Forts in Goa

 
 
There are a number of important monuments scattered around Mapusa, mostly forts or fortresses of an erstwhile era with an interesting history
aguada_fort.jpgAguada Fort, Goa

It derives its name from several fresh water springs ("Aguada" means 'water' in Portuguese) that existed on its site. For the ships that sailed from Portugal, it was the first stop after a long journey for fresh water supplies before moving inland. On the northern side, it provides a harbour for local shipping. The fort, at present, houses the central jail. A 19th century built lighthouse is situated inside the fortress.

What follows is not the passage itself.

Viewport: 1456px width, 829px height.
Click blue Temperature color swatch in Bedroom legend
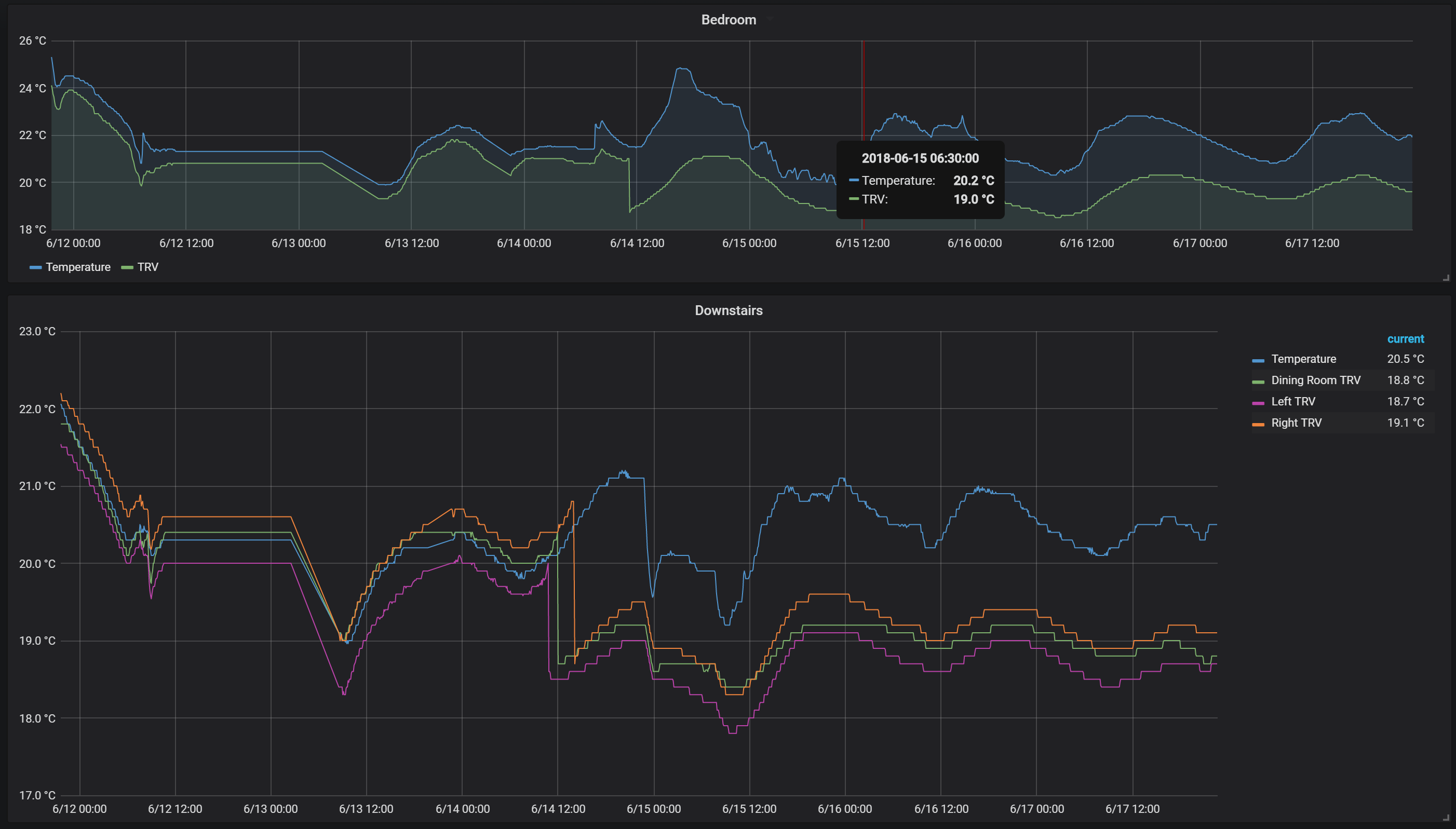(35, 268)
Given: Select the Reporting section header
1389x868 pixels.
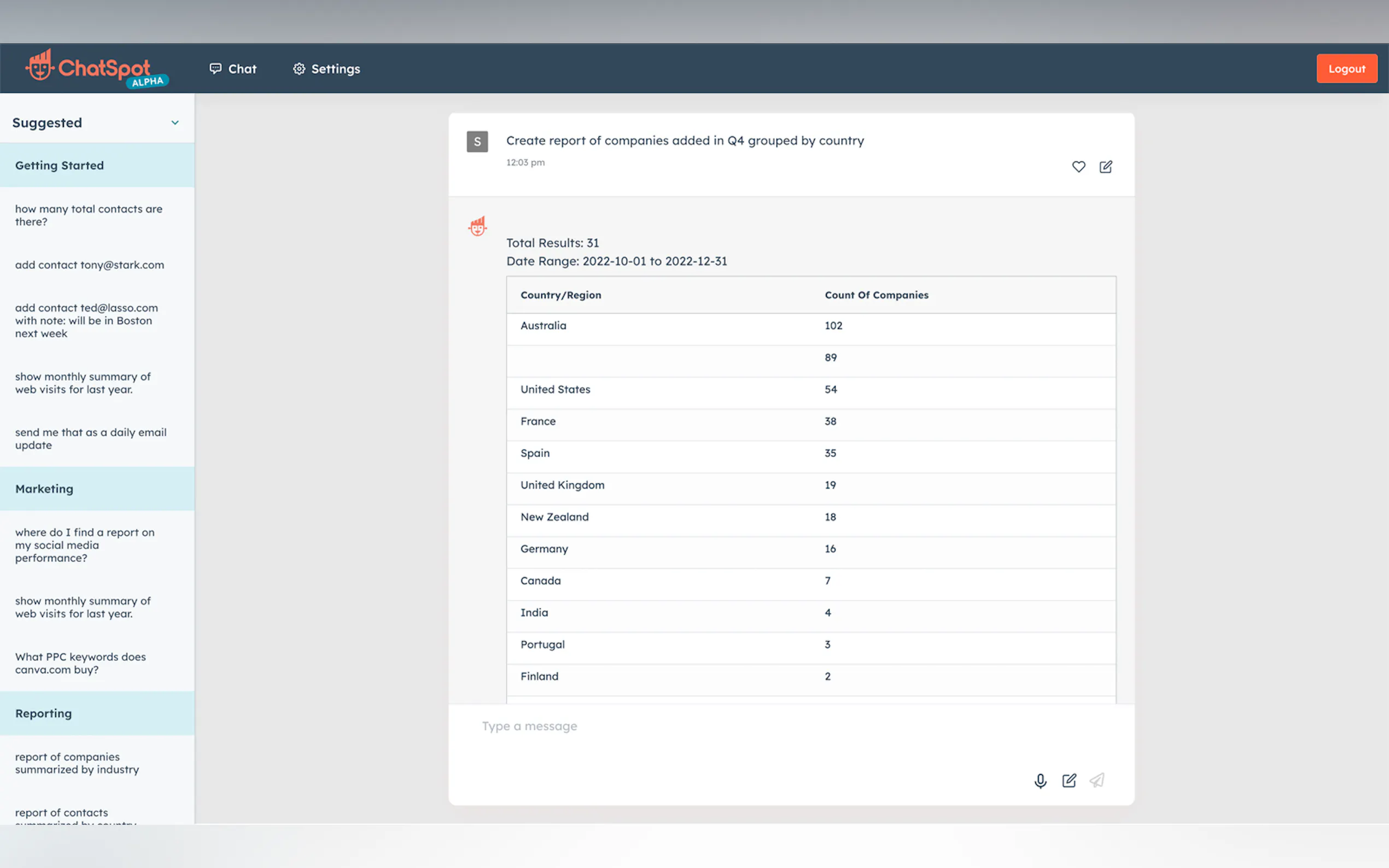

Immediately south of Candolim, a long peninsula extends into the sea, bringing the seven-kilometre white sandy beach to an abrupt end. Aguada Fort, which crowns the rocky flattened top of the headland, is the best-preserved Portuguese bastion in Goa.

Chapora Fort, Goa

22 km's. from Panaji. The fort is made of red laterite and was built by the Portuguese in 1617, on the site of an earlier Muslim structure (the name Chapora is the corruption of the word "Shahapura" or "Town of the Shah"). Since it was basically built as a border watch post, it was later deserted by the Portuguese in 1892, as the borders of its empire extended farther north (known as New Conquests). The massive ramparts and scattered Muslim tombstones are all that is left of this fort. One can still see the heads of the two tunnels, that formerly provided the supply routes for the besieged defenders.

Corjuem Fort, Goa

This fort is situated 4km north of Pomburpa, alongside the Mapusa river near the village of Aldona. It was built in 1705 by the Portuguese. The fort has a rather interesting story. One Ursula e Lancastre, an ambitious Portuguese woman determined to succeed in a man's world, dressed like one and traveled the world. Eventually landing up here as a soldier.

Terekhol Fort, Goa

This fort is situated on the northern bank of the Terekhol river. It was built by the Raja of Sawantwadi and was captured by the Portuguese Viceroy, Dom Pedro de Alameida in 1746.The church and the fort were rebuilt then. It was the site of a revolt led by the first Goan born Viceroy of Goa , Dr Bernardo Peres da Silva in 1825. He used it as a base for an armed revolt against the Portuguese but this attempt was crushed by the Portuguese forces. He never returned to Goa.

Reis Magos Fort, Goa

It is situated on the south eastern extremity of the tablel and on the right bank of the Mandovi, in the province of Bardez, about two miles to the northeast of Fort Aguada. It was constructed in 1551by the Portuguese to guard the entrance to Goa at the narrowest part of the Mandovi river, enlarged subsequently on different occasions, and finally re-erected in 1707. Though far inferior in size to the fortress of Mormugao, yet standing on an eminence, its commands, splendid view around. It is in a good state of preservation, and is defended by 33 guns and accommodation for a small garrison. Towards the east, at a little distance from it, flows a spring with abundance of excellent water, while at its base rises the church of the Reis Magos, ascended by a beautiful flight of stairs. This edifice was built on the ruins of a pagoda in 1550 by the Franciscans, with the sum allotted to them by the Government, and bears a crown on its fa ade, and the royal arms on its sanctuary and other places. The pavement is dotted with inscriptions, the most important of which, found in the sanctuary, indicated the spot enclosing the remains of Dom Luis de Ata de, count of Athoughia, who twice held the position of Viceroy of Portuguese India and Goa. This Fort stands on the north bank of the Mandovi at Reis Magos, and is very much visible from the Panaji side of the Mandovi river. It was used as a residence for viceroys and later converted to a fortress. It was occupied briefly between 1798-1813 by the British army. It was subsequently abandoned by the military and served as a prison until recently.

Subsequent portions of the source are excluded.